How to Curb Hunger Without Overeating

Photo by: Bigstockphoto
Photo by: Bigstockphoto

It’s hard to keep track of your eating when you’re perpetually hungry. Unfortunately, most dieters are always hungry because the level of hunger hormones in the body increases. The body’s hunger hormones are leptin, ghrelin, and insulin. When these hormones surge in the body, a person has no other choice but to satiated himself. And often times, dieters wait until they can no longer take the hunger to eat. They end up eating more than they should. And that leads to overindulging. It takes more than willpower to control one’s hunger. In today’s post, we are listing down tips that will keep hunger at bay so you don’t overeat later on:

Do Not Skip Breakfast

Why is breakfast so important that you must never skip it? When the body wakes up from sleep, it demands nourishment. If you don’t eat breakfast, the level of hunger hormones in the body surges. By midmorning, the body desperately needs sugar that it will trigger the brain to eat anything in sight. And when this happens, you make poor food choices. To satiate itself, the brain will trigger cravings for high calorie, high carbohydrates, and sugar-laden foods.

Studies show that habitually skipping breakfast leads to obesity, hypertension, insulin resistance, and elevated fasting lipid concentrations.

High Fiber Snacks

Don’t stop yourself from eating when you’re hungry. But make sure you’re eating healthy foods so you don’t gain weight. Make it a habit to nosh on high fiber snacks like fresh fruits and vegetables. Dietary fiber bulks up inside the stomach, making you feel fuller for longer. This nutrient regulates the hunger hormones in the body. Fiber stabilizes blood sugar level, prevents hypertension and promotes weight loss too! As a bonus, fresh fruits and vegetables are packed with antioxidants, phytochemicals, vitamins and minerals! They make the perfect low-calorie snacks!

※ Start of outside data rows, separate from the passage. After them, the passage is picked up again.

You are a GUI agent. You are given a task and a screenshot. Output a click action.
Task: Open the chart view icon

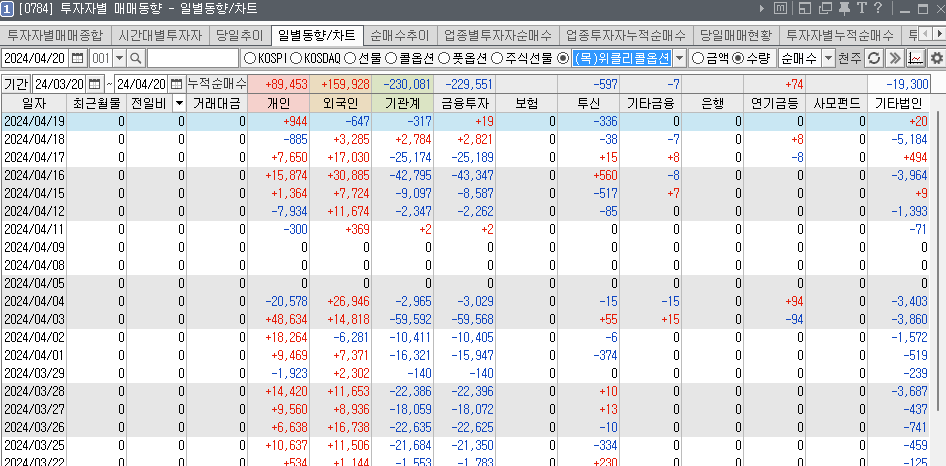coord(916,58)
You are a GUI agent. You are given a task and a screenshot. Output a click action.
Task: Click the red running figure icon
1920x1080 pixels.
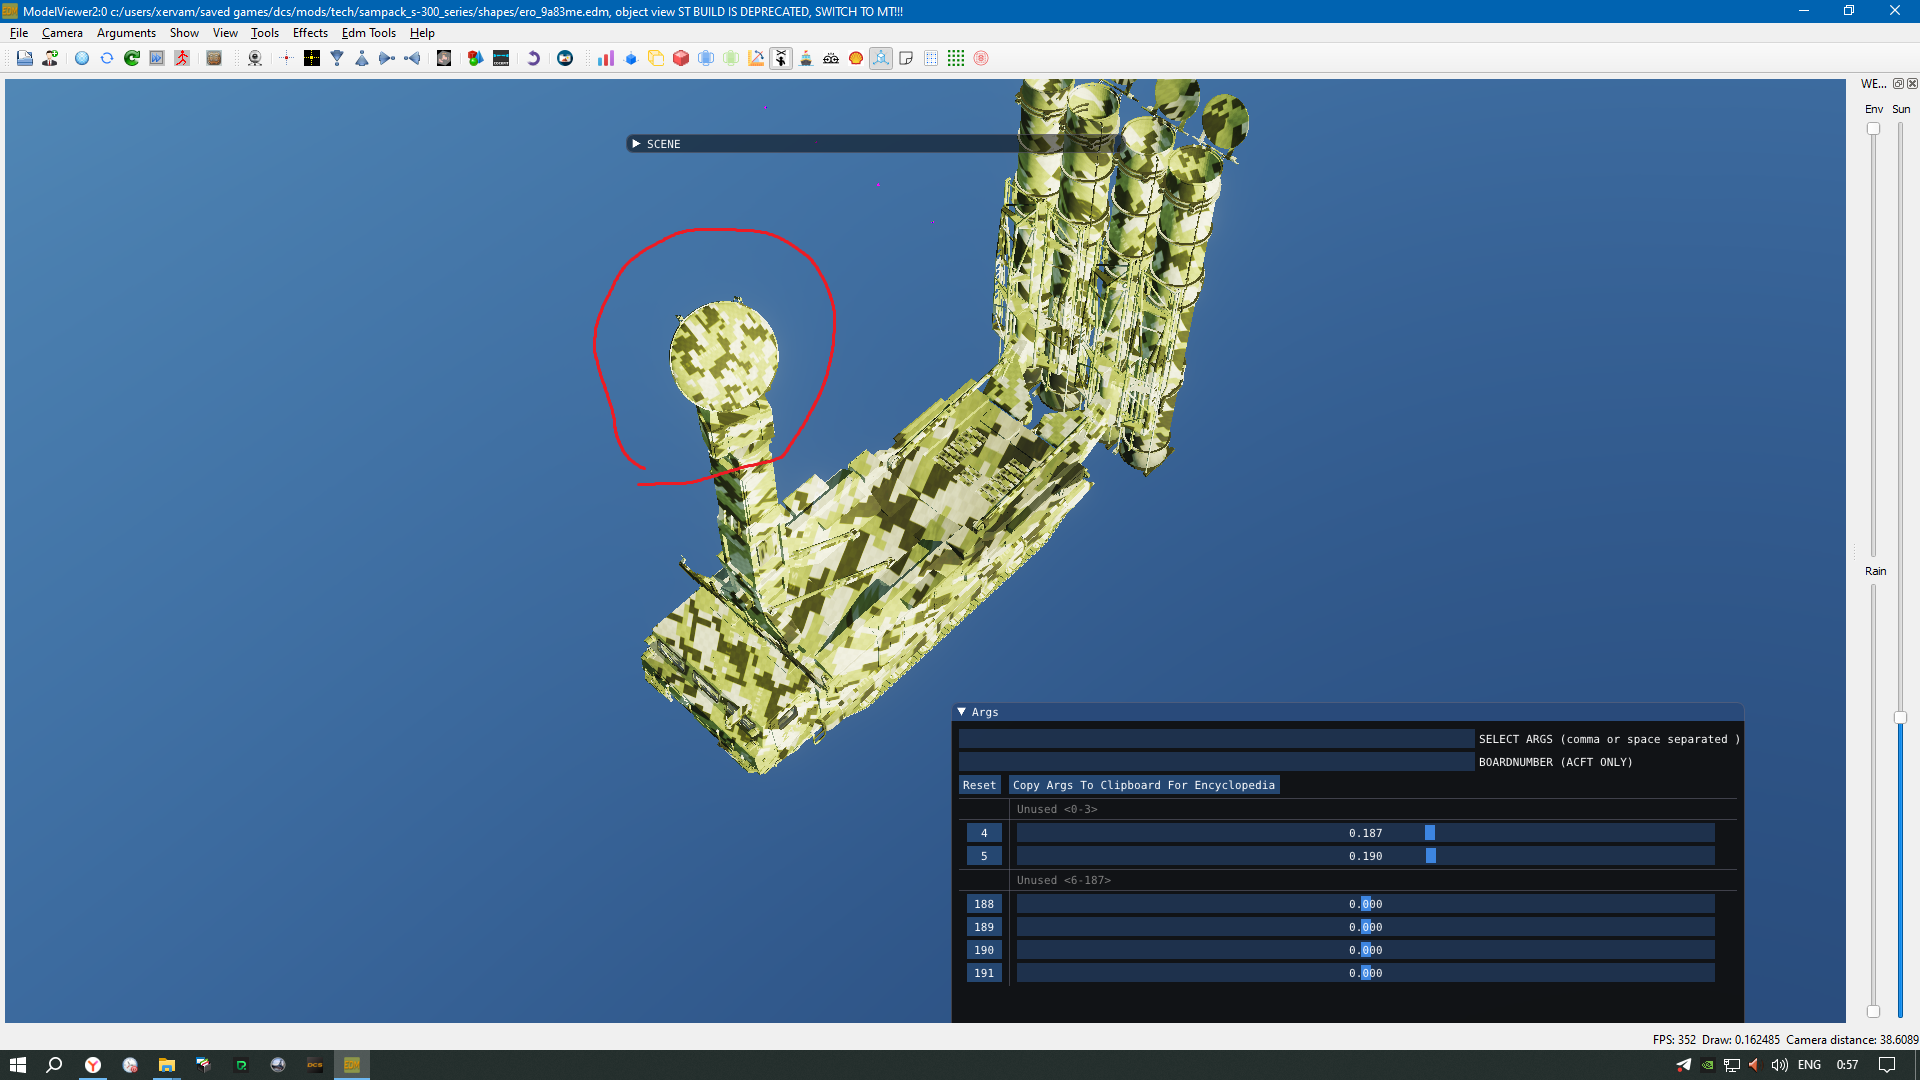click(x=182, y=58)
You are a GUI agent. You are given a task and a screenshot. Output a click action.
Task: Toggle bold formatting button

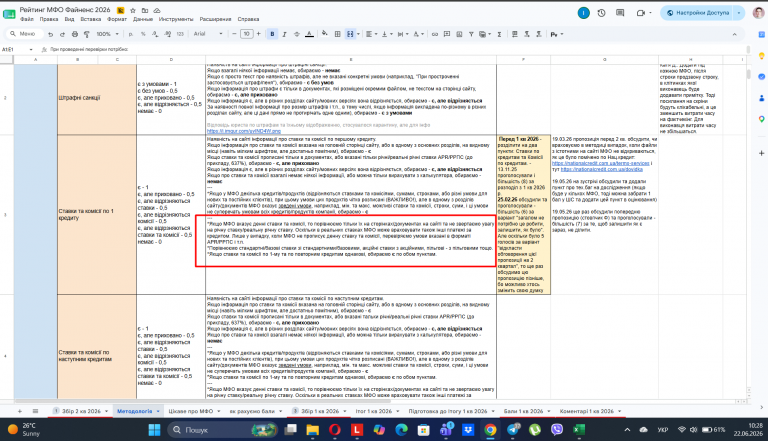point(272,34)
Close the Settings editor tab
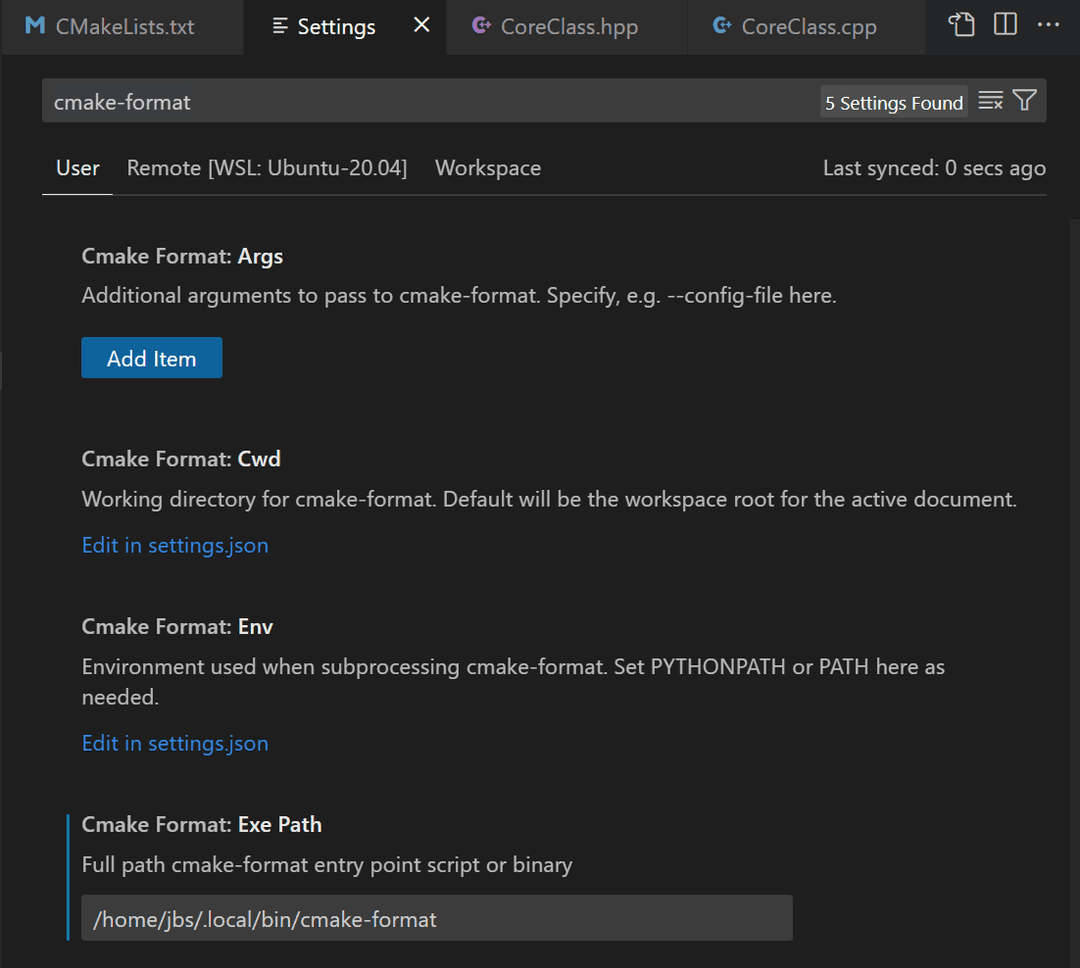Image resolution: width=1080 pixels, height=968 pixels. point(422,25)
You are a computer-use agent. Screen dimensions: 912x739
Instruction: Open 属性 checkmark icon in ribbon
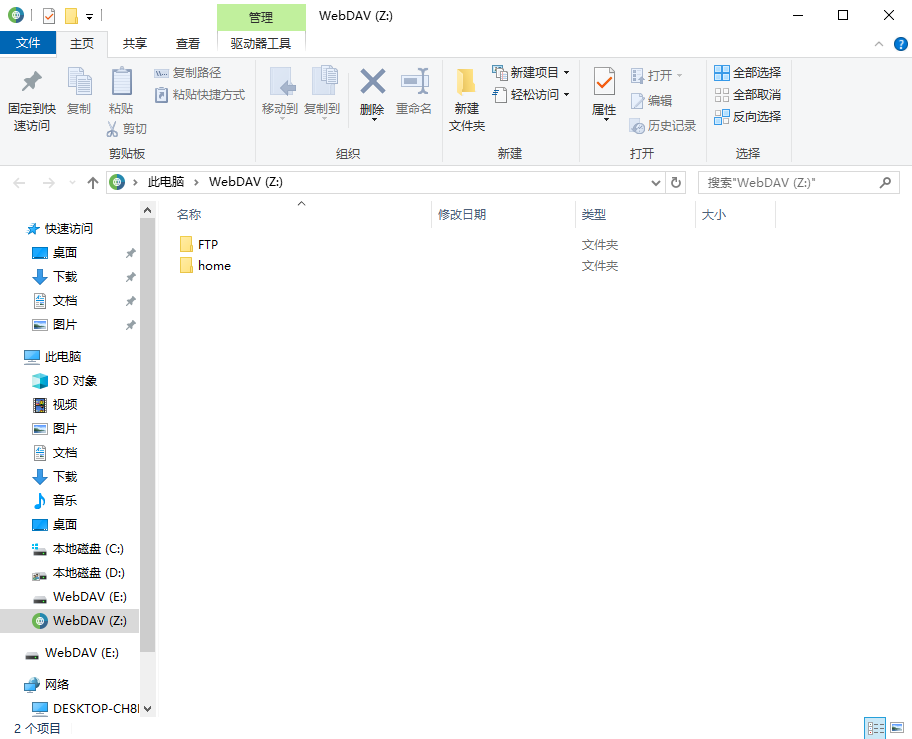(604, 81)
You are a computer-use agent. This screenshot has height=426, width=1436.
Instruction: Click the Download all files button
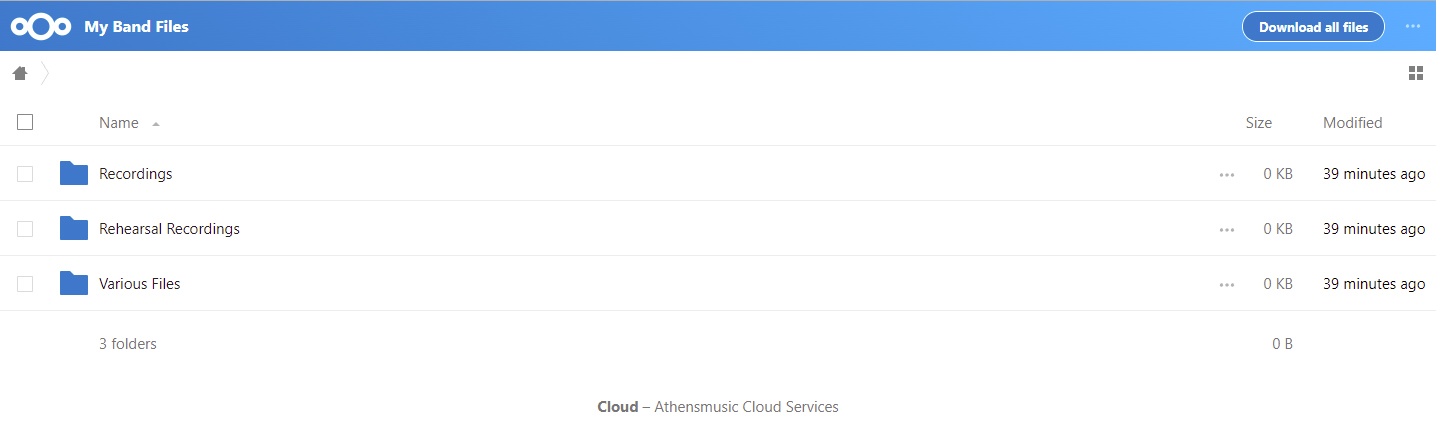click(x=1312, y=27)
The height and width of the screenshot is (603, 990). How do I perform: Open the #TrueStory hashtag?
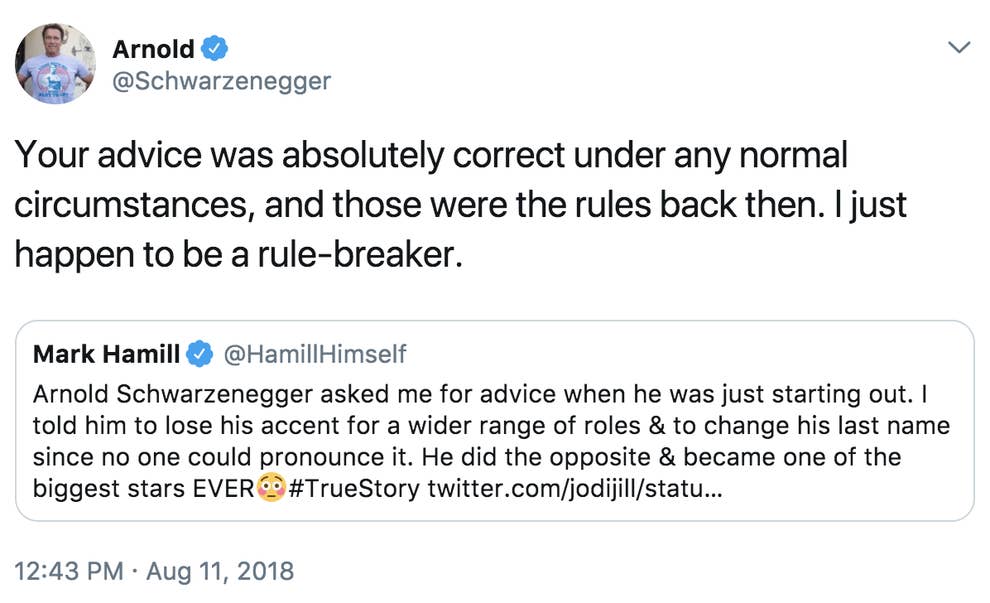[353, 490]
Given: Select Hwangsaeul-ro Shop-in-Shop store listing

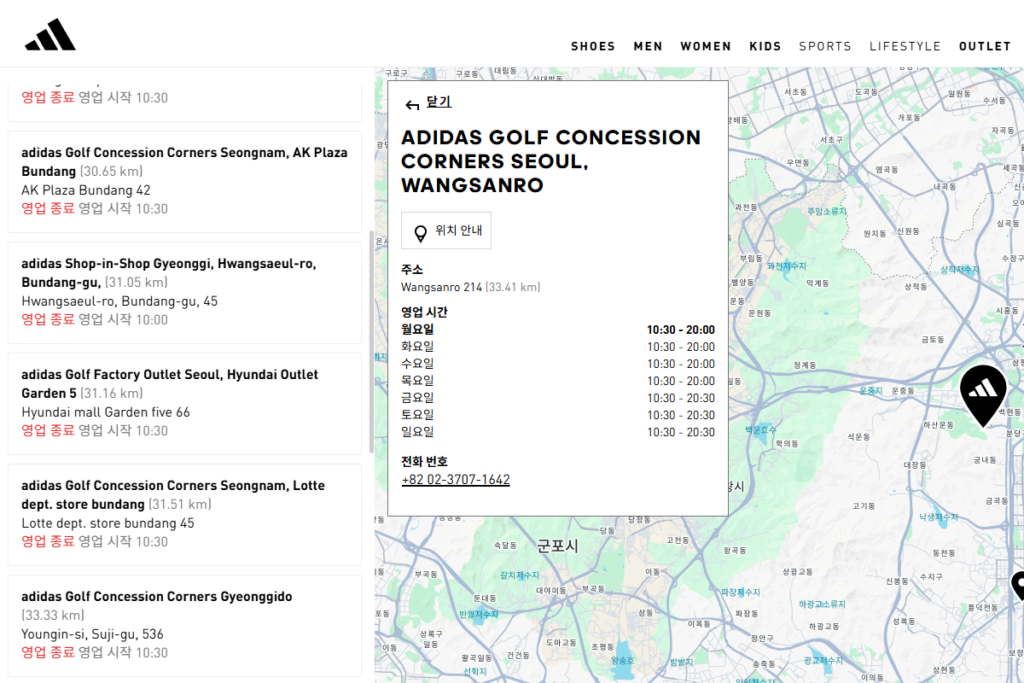Looking at the screenshot, I should [185, 292].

Watch out for Addictive Foods

Fatty, salty, and sweet foods are addictive. The more you eat them, the more you want them. Don’t wait until you’re addicted to unhealthy foods before you do something about it. Make an effort to avoid these foods at all cost. Train your body to crave healthy foods, not fatty, salty or sugary ones. Healthy foods are not as addictive, making them a great tool to reducing binge eating.

Drinking Water Instead of Eating

Can’t focus because you feel hungry? Most people mistake the sensation of thirst for hunger. Make sure you know the difference. If say, you feel that all-too-familiar midday hunger after a hearty lunch, drink water instead of noshing on snacks. It could be the body’s way of telling you that it lacks the right level of fluids to complete certain processes.

Use Small Plates

Having a hard time tracking your portions? Try using smaller plates. Most times, our eyes are bigger than our stomach. Use a small plate so you can control your portions, without feeling like you’re doing exactly that. A full small plate fools the brain into thinking that it’s eating more than it really does. It’s easy to overeat when you have a large plate to pile food on. Also, don’t make the habit of having seconds. It defeats the purpose of using a small plate.

Get Plenty of Sleep

Studies show that people who are sleep-deprived eat 300 more calories in a day than those who are able to rest well at night. A good night’s sleep is just as important as watching what you eat. Make sure you get at least 7 hours of sleep every night to stabilize the hunger hormones in the body during the day!